* start DATA ENTRIES *
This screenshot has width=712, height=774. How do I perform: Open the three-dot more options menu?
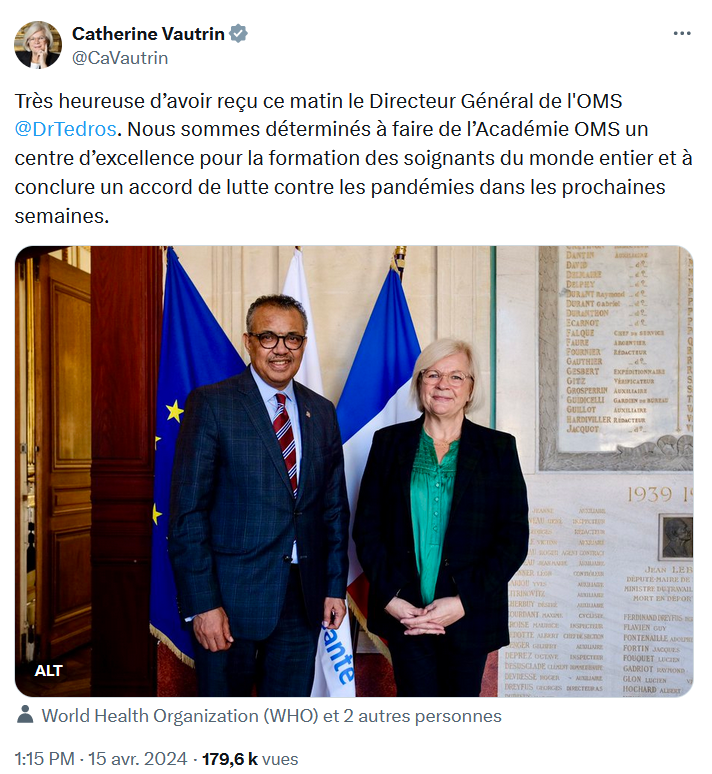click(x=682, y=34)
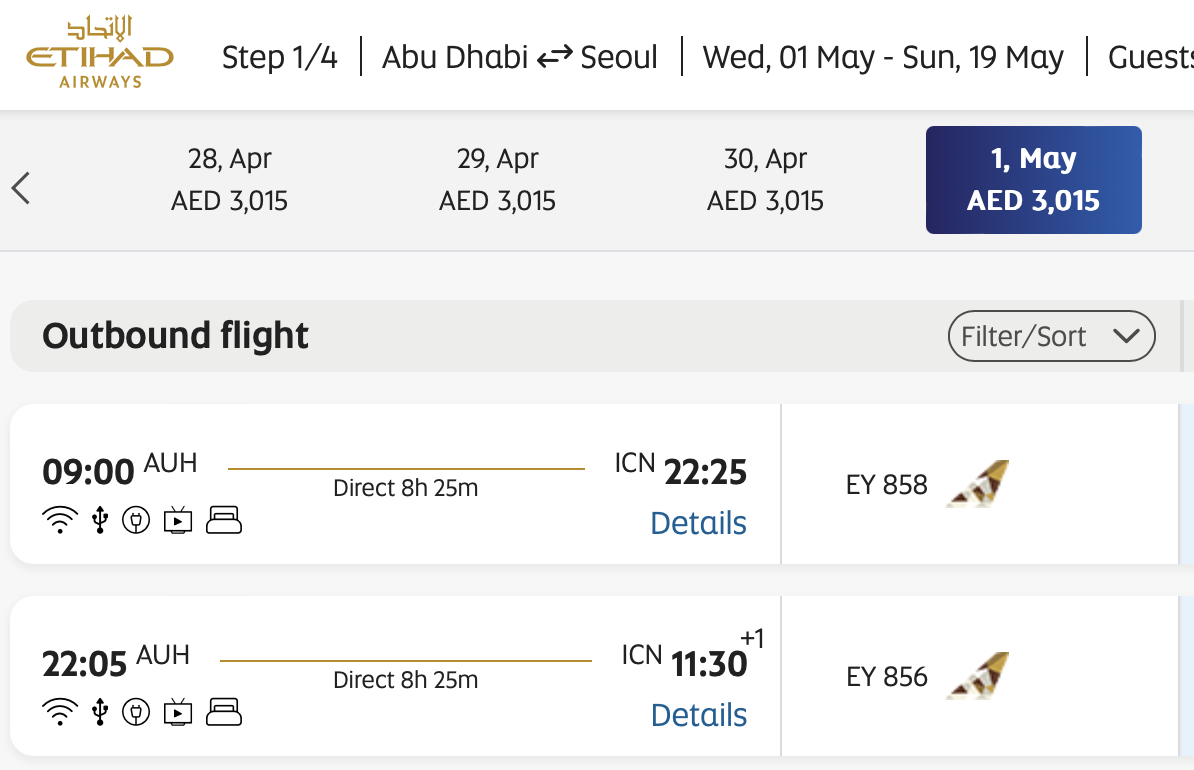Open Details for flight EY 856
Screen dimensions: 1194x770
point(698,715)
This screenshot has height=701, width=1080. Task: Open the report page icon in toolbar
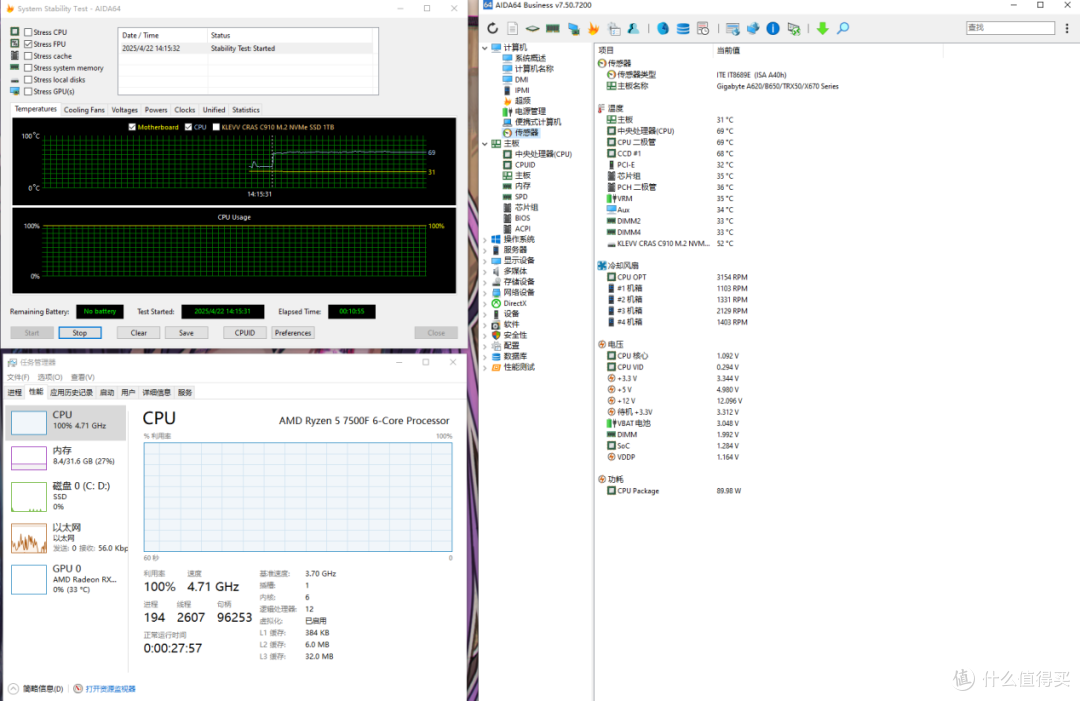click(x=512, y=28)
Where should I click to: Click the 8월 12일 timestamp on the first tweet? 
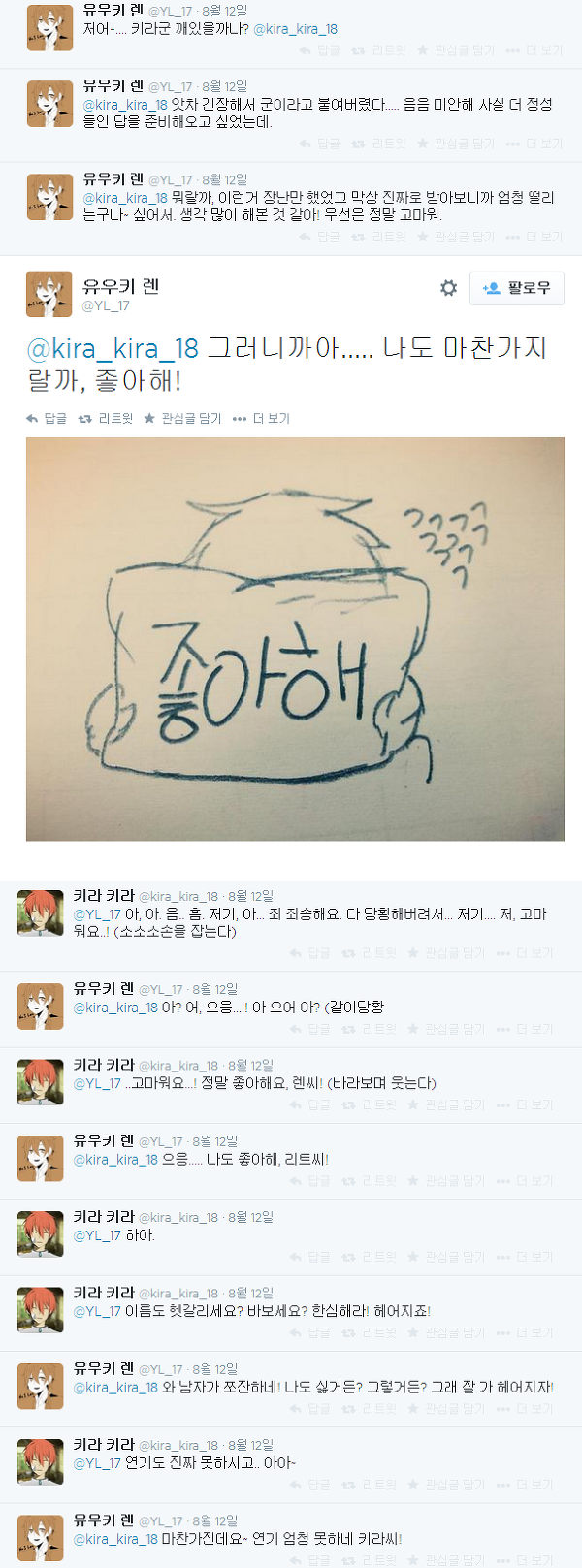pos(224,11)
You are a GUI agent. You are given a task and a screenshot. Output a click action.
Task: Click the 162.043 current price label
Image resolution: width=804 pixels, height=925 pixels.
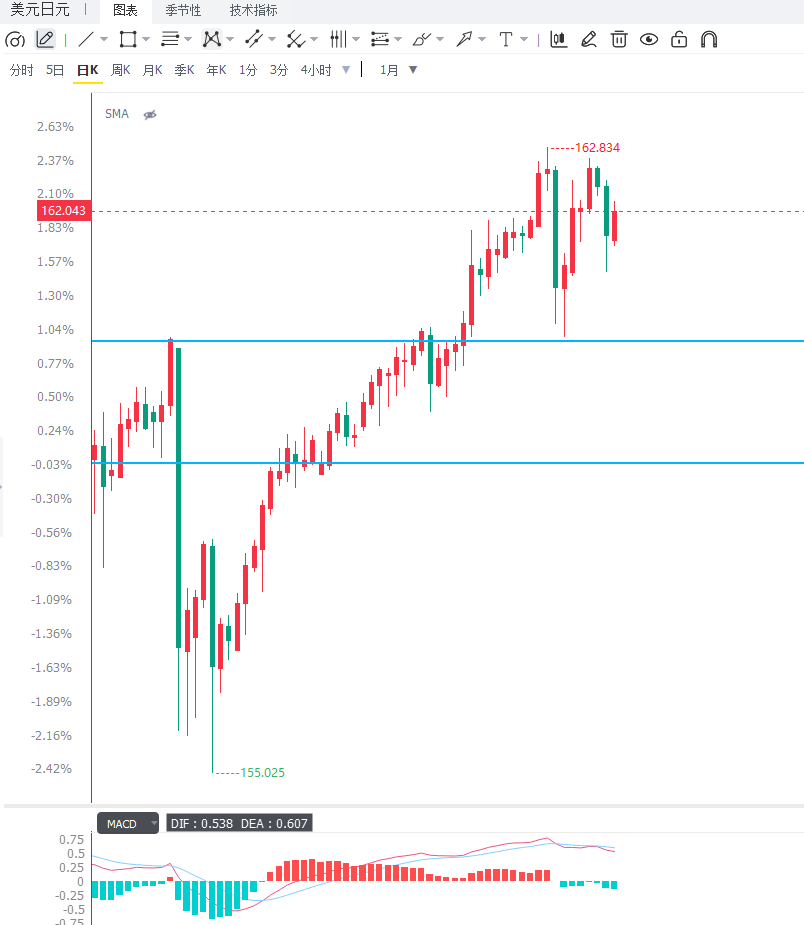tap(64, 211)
* end DATA ENTRIES *
* start DATA ENTRIES *
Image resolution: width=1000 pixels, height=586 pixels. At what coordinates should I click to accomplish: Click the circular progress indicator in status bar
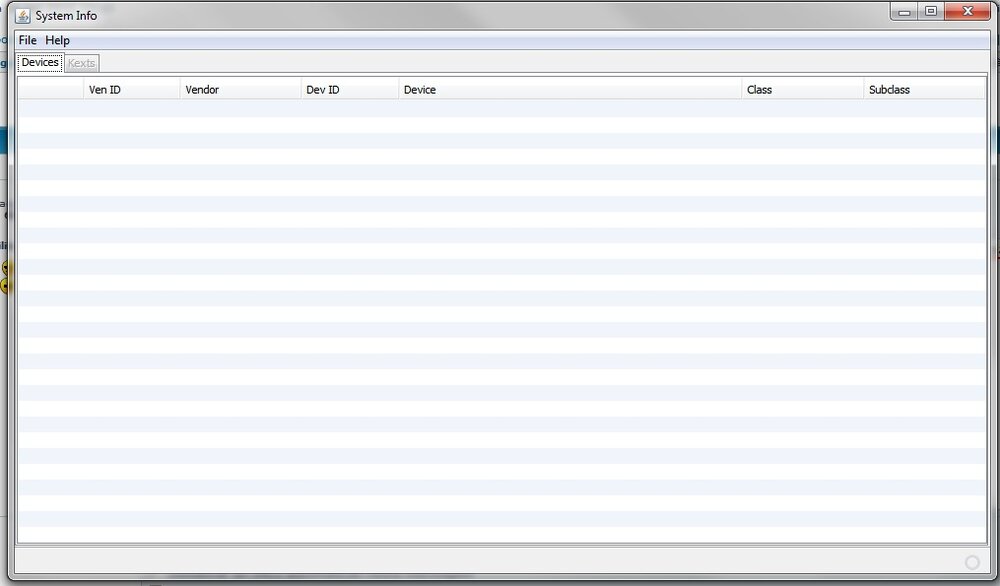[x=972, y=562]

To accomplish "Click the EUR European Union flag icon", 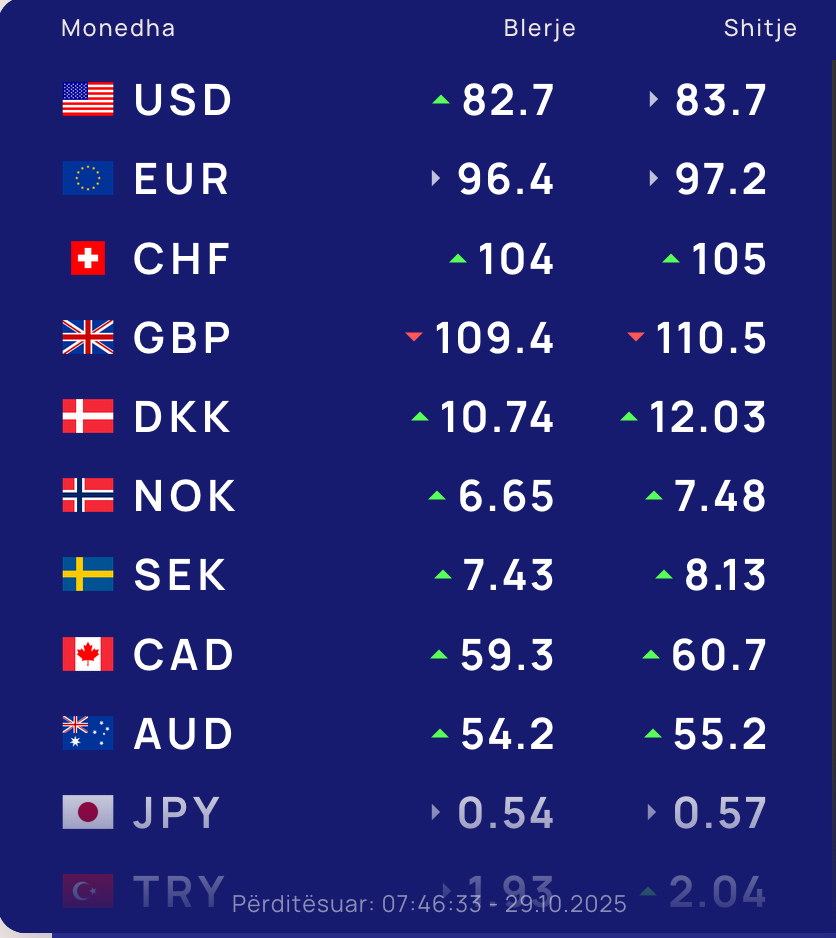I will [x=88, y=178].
* end DATA ENTRIES *
* start DATA ENTRIES *
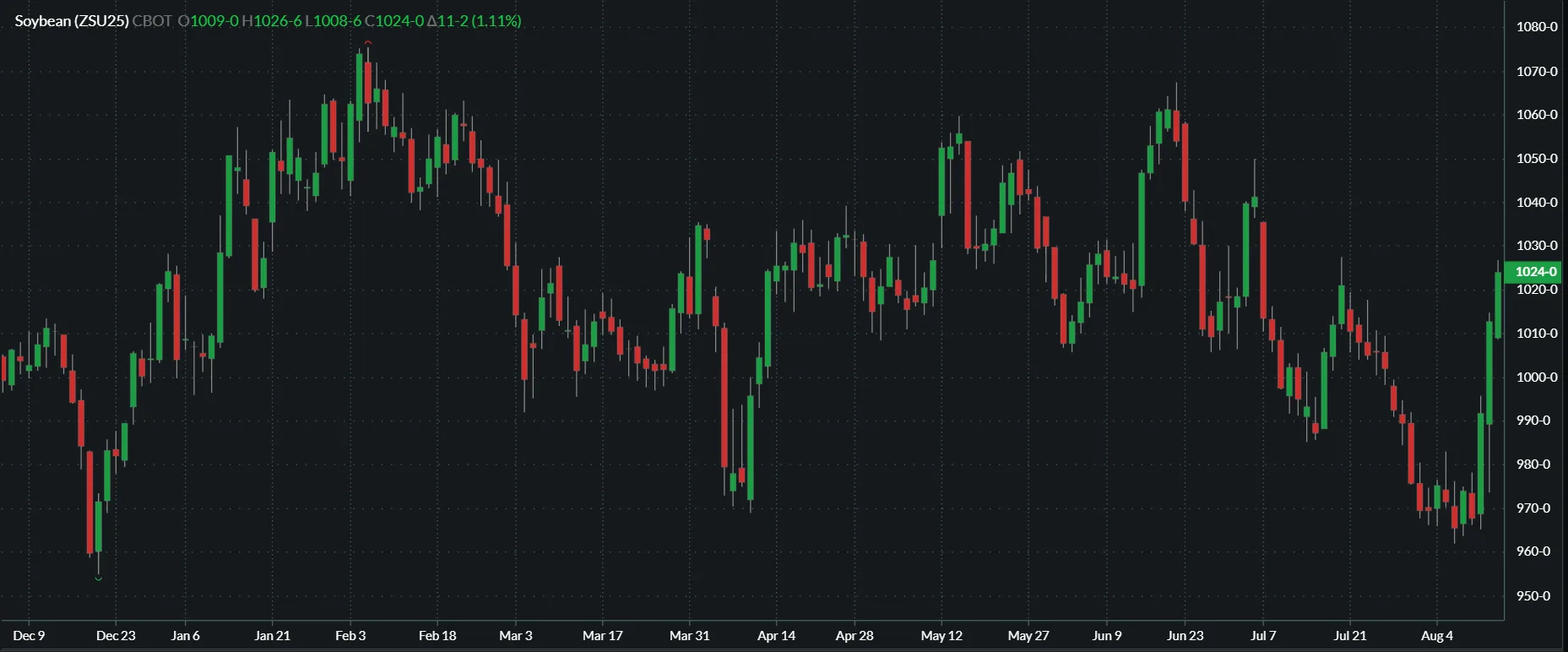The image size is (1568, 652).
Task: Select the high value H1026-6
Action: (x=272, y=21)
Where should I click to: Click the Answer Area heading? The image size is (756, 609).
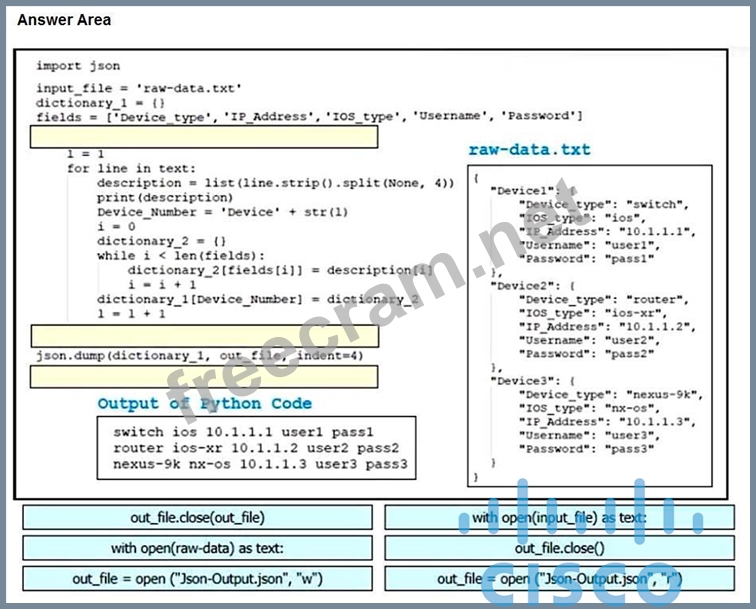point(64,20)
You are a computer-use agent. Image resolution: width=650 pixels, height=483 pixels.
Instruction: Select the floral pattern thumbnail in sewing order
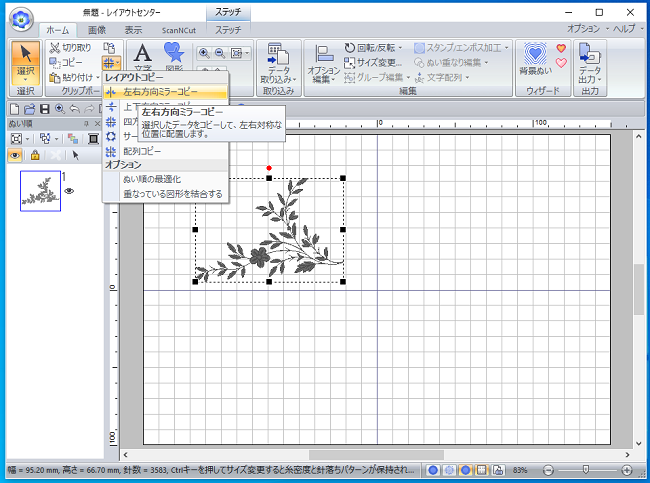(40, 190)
* end DATA ENTRIES *
- [WRITTEN PROBLEM]
Write out the entries above, starting at the line that contains "This screenshot has width=712, height=774." and ending after the line that contains "tap(64, 211)", with both of those lines included. Leave the pictures out of your answer.

- [SOLUTION FOR THIS EXERCISE]
This screenshot has width=712, height=774. How do I perform: Open the three-dot more options menu?
click(x=682, y=34)
Open Details for flight EY 856
Screen dimensions: 1194x770
point(698,715)
This screenshot has height=701, width=1080. Task: Open the report page icon in toolbar
click(x=512, y=28)
Where should I click to: Click the 8월 12일 timestamp on the first tweet? 
pos(224,11)
You are a GUI agent. You are given a task and a screenshot. Output a click action.
Task: Click the 162.043 current price label
Image resolution: width=804 pixels, height=925 pixels.
tap(64, 211)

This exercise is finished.